Apr 18, 2018
Antarctica Grows First Vegetables By Jasmina Dolce

Earlier this month, German scientists working in Antarctica announced they were able to grow vegetables without soil, sunlight or pesticides. From their very first harvest, Team Neumayer Station III was able to gather 8 pounds of different vegetables.

Working out of a greenhouse named the EDEN-ISS, which is about the size of a shipping container, the scientists used a specially designed hydroponic system to grow salad greens, cucumbers and radishes. The system employs a reusable water cycle and advanced nutrient delivery, and also utilizes LED lighting.

While the ISS has previously grown space vegetables a few years back, Germany’s attempt focused on a wider range of vegetables.

The goal of the research is to find possible ways to cultivate food for human missions in space, and this mission provided scientists with the perfect environment to simulate hostile and isolated conditions.

EDEN-ISS is a four-year project and is set to conclude in February 2019. I anticipate additional reports in the coming months. Stay tuned!

— Jasmina

CEA Leaders Form Food Safety Group

A new food safety group has been formed by leaders in controlled environment agriculture.
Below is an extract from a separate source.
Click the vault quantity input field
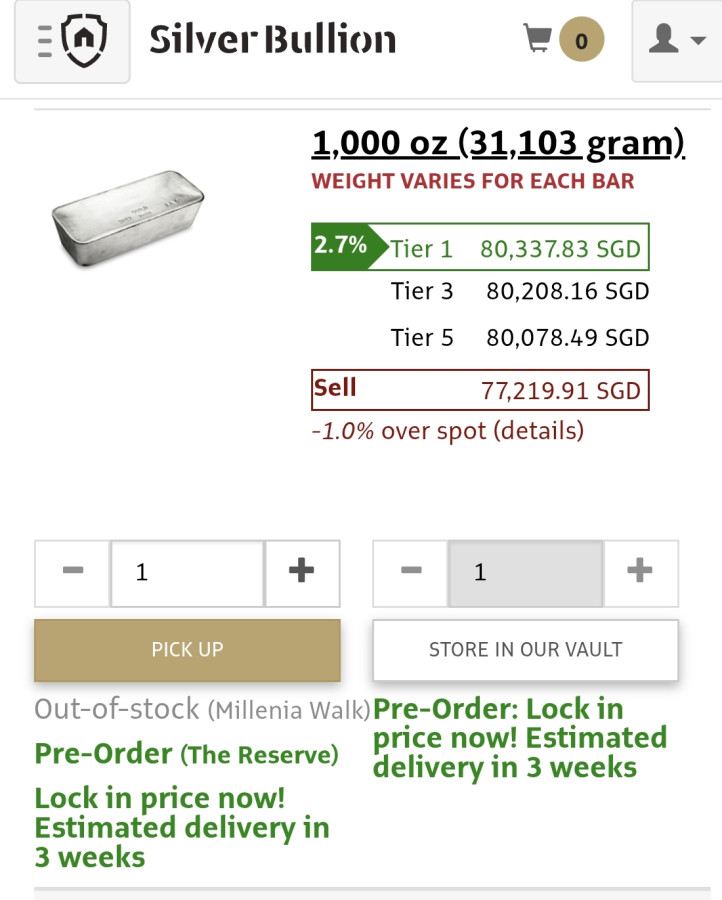The height and width of the screenshot is (900, 722). (525, 572)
Organizing members include BrightFarms, AeroFarms and Little Leaf Farms, with more companies expected to participate as well. The first meeting of the group is set for June 25-27 in Chicago. “We thought it made sense to voluntarily all get together, and on a non-competitive basis, share best practices about how to safely grow in controlled environments, so the whole industry is safer and proactively attempt to head off any future problems that would be bad for consumers or the industry,” said Paul Lightfoot, CEO of BrightFarms.

Indoor Ag Startup to Open Facility in Kentucky

Hydroponic Farms USA plans to invest more than $44.5 million in Eastern Kentucky’s Breathitt County and create 121 jobs with the construction of the new facility. The nearly 42-acre facility will have 35.5 acres of production space and use hydroponic and aeroponic technology to grow leafy greens, tomatoes, peppers and other produce. “Appalachia has much to offer the world in terms of natural beauty and abundant resources,” said Tim Davis, managing member of Hydroponic Farms USA. “With the agronomic and technological expertise provided by our partners at Green Ag Technologies, we are proud to bring the future of farming to the area and make a significant impact on the produce industry.”

Aquaculture Funding Opportunity Available

The USDA National Institute of Food and Agriculture has announced a special research grant program. The purpose of the Aquaculture Research program is to support the development of an environmentally and economically sustainable aquaculture industry in the U.S. by generating new science-based information and technology to address industry constraints. The program will fund projects that directly address major constraints to the U.S. aquaculture industry and focus on one or more of the following priorities: 1) genetics of commercial aquaculture species, 2) critical disease issues impacting aquaculture species, 3) design of environmentally and economically sustainable aquaculture production systems, and 4) economic research for increasing aquaculture profitability. To learn more about the grant and to apply, click here.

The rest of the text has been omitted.